Sunderland went into Tuesday's derby with Middlesbrough at the Stadium of Light determined to complete a first double of the season and maiden back-to-back League wins. However, they lost 3-0 and McCarthy faced a fresh outburst from angry home supporters.
With just nine points to show from their 23 Premiership games to date, the Wearsiders' fate is all but mathematically assured. But Caldwell insists the manager cannot shoulder the blame for what happened on the pitch against Middlesbrough.
"We have to stay together," he said. "At the end, the fans were venting their frustration at the manager. But really it should have been at us, the players.
"He sent out the same team last night that got a great result at West Brom 10 days ago [a 1-0 win], so you can't really blame him. The anger should be targeted at the players on the park.
"We are big enough to take that kind of responsibility on our shoulders," Caldwell added. "In my opinion, the fans have got every right to be angry after that kind of performance, but it is us they should be angry with."

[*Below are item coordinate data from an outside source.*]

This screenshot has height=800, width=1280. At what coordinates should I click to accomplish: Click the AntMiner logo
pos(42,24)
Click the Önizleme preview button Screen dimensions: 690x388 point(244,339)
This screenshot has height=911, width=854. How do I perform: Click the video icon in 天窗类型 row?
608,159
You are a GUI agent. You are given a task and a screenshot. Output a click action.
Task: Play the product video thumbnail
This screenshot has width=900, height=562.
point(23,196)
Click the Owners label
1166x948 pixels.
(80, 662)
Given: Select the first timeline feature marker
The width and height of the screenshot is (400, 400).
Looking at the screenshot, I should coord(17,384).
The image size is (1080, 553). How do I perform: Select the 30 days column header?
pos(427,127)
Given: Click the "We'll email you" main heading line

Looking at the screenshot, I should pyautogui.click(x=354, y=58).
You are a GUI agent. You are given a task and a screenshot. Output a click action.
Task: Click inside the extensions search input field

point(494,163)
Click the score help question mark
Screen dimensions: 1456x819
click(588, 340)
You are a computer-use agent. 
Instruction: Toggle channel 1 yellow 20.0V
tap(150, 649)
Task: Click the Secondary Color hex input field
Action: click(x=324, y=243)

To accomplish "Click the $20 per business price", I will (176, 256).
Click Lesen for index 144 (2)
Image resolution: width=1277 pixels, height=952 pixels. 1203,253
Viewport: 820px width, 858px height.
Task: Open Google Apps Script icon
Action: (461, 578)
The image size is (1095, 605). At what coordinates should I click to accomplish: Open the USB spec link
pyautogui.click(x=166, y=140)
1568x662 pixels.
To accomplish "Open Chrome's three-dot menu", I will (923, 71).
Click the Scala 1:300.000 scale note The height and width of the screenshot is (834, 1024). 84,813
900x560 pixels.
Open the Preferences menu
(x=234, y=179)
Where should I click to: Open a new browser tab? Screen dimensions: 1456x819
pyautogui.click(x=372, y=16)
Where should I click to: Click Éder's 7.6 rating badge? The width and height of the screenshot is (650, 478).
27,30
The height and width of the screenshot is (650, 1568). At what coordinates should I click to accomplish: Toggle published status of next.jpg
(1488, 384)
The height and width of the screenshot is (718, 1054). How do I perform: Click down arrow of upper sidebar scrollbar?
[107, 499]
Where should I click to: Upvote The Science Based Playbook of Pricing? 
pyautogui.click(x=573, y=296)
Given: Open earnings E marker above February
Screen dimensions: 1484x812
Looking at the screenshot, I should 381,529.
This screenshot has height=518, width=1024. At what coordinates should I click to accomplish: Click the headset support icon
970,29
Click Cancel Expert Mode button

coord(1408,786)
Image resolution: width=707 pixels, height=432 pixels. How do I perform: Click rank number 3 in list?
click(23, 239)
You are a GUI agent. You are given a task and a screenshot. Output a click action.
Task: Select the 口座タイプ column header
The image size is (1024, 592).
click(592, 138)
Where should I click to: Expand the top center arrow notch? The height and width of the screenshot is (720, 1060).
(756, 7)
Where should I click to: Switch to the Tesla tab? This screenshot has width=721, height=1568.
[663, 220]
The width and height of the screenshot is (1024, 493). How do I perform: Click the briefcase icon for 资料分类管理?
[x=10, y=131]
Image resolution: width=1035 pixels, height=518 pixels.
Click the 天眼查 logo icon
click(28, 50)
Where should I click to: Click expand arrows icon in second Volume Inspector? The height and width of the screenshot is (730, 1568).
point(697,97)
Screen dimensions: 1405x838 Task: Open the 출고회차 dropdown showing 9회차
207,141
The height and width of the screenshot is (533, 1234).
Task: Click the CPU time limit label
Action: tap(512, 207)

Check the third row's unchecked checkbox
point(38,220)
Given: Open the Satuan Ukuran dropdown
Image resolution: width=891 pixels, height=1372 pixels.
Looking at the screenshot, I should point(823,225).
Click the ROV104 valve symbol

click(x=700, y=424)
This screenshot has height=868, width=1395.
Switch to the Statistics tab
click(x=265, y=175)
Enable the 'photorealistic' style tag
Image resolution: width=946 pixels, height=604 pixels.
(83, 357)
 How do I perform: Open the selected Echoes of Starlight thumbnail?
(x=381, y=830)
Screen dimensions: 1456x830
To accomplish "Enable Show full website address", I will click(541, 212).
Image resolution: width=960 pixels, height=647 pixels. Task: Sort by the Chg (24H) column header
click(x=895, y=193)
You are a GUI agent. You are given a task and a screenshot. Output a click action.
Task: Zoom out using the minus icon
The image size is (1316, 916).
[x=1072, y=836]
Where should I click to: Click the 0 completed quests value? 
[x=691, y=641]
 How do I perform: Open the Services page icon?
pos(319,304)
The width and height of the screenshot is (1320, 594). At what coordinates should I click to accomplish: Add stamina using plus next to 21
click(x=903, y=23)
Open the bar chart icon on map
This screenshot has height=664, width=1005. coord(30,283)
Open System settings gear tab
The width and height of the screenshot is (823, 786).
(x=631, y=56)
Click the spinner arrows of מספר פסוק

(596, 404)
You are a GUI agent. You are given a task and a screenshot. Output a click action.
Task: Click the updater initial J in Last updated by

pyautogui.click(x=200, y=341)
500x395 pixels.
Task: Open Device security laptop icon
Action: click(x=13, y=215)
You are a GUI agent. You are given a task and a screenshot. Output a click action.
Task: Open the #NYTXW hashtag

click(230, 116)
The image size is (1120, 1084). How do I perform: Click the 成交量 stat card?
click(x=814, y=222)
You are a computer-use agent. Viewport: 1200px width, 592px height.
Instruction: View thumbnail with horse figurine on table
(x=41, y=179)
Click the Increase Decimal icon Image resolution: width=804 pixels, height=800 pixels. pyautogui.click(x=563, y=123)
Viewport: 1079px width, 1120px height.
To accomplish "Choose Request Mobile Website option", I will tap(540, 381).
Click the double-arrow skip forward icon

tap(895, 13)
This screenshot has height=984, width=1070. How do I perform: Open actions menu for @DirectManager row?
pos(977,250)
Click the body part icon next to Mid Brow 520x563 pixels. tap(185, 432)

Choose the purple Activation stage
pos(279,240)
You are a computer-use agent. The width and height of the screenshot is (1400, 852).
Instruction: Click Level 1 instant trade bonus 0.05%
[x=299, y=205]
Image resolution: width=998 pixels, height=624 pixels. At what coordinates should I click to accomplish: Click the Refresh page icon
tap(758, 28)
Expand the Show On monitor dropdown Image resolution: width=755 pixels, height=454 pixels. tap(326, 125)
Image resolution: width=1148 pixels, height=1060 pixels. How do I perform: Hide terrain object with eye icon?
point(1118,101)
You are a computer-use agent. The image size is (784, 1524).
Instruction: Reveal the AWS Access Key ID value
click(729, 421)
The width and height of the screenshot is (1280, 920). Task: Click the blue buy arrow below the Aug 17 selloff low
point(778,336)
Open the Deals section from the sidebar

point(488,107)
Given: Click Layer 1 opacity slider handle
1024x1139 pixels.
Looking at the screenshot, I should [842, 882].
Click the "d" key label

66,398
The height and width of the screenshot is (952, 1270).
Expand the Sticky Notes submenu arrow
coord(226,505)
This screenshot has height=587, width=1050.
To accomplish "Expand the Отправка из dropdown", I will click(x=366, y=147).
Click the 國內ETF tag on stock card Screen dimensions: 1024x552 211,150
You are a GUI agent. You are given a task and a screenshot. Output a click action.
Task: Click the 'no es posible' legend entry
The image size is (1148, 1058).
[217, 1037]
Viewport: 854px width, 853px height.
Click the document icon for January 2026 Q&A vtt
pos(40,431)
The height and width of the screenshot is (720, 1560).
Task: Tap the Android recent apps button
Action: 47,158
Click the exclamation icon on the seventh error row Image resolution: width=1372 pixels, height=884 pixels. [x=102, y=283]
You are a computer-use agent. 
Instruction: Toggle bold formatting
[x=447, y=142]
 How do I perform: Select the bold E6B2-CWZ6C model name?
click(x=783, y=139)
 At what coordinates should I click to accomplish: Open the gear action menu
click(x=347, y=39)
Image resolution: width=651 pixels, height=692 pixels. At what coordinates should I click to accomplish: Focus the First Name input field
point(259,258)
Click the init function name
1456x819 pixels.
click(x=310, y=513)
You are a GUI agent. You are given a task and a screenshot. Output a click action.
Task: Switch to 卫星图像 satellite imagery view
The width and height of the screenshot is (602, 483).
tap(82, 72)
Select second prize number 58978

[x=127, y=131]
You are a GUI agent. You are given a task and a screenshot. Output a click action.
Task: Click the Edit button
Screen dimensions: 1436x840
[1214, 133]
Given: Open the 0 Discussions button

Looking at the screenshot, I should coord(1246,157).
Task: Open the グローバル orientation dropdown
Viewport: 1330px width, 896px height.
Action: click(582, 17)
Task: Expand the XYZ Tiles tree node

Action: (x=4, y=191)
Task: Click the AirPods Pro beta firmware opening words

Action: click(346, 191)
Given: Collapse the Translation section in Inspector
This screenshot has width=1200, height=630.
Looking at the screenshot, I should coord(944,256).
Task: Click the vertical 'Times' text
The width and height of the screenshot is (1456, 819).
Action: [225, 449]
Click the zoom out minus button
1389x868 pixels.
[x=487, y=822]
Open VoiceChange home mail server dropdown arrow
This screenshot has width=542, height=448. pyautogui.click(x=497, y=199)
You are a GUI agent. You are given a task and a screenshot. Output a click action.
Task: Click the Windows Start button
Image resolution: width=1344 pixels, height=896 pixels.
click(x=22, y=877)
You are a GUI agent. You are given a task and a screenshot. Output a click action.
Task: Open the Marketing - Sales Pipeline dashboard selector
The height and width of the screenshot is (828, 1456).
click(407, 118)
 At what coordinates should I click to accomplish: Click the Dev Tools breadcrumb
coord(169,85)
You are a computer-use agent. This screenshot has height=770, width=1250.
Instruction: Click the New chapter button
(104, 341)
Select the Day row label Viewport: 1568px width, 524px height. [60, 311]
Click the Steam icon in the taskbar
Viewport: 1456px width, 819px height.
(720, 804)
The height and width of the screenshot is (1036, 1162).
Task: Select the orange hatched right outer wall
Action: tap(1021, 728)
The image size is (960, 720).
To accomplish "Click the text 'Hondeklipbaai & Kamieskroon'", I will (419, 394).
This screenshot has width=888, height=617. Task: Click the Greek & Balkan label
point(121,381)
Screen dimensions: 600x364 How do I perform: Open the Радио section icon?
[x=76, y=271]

There was resignation in the air at the Stadium of Light on Tuesday night - not that of McCarthy, who insisted he will not walk away, but over the club's chances of retaining Premiership status.
Goals from Emanuel Pogatetz, Stuart Parnaby and Jimmy-Floyd Hasselbaink left Sunderland needing to win five games simply to overhaul the three teams immediately above them - and that would require Portsmouth, Birmingham and West Bromwich Albion each to suffer as many successive defeats.
Even Caldwell admits that is unlikely and although neither he nor his team-mates are giving up, the more achievable target of bettering the record low 19 points with which Sunderland slipped out of the top flight at the end of the 2002-03 season is the immediate focus.
"We are not setting too many targets," he said. "We want to finish with more than 19 points - that would be the first benchmark to hit. We don't want to go down with fewer points than the team of three years ago," the former Newcastle defender admitted. "That team was tagged as a side that lacked fight, and I don't want to have that kind of label put on me during my career. I'm sure the rest of the lads feel the same.
"For now, we just have to get as many points as we can, try to catch the second-bottom team - and you just never know in football.
"There are still enough games to do it [avoid relegation], but it's looking very unlikely with the standard of performance that we put in against Middlesbrough and earlier in the season against Portsmouth, Birmingham and Aston Villa."
A sombre McCarthy, who added Southampton utility man Rory Delap to his squad on a free transfer hours before Tuesday's kick-off, now faces the task of raising his players for Saturday's trip to West Ham.
"I've had a fair bit of experience throughout the game as a player and as a manager," McCarthy said. "What I didn't do last season when it was all going swimmingly for me and we got promoted was gloat about it or go out and be smug about it. I enjoyed it; I took it as a successful season.
"This season, it's been difficult. It's tough, but because I didn't go mad and have fantastic highs I don't have such bad lows that it's going to keep me like that for days on end.
"I try to keep on an even keel about it all.
"We have a group of young lads, some of whom have come from more humble starts not that long ago and done wonderfully well in getting the club back into the Premiership," McCarthy added.
"I think they are finding it tough. It's a tougher league and it's proving a real problem for us."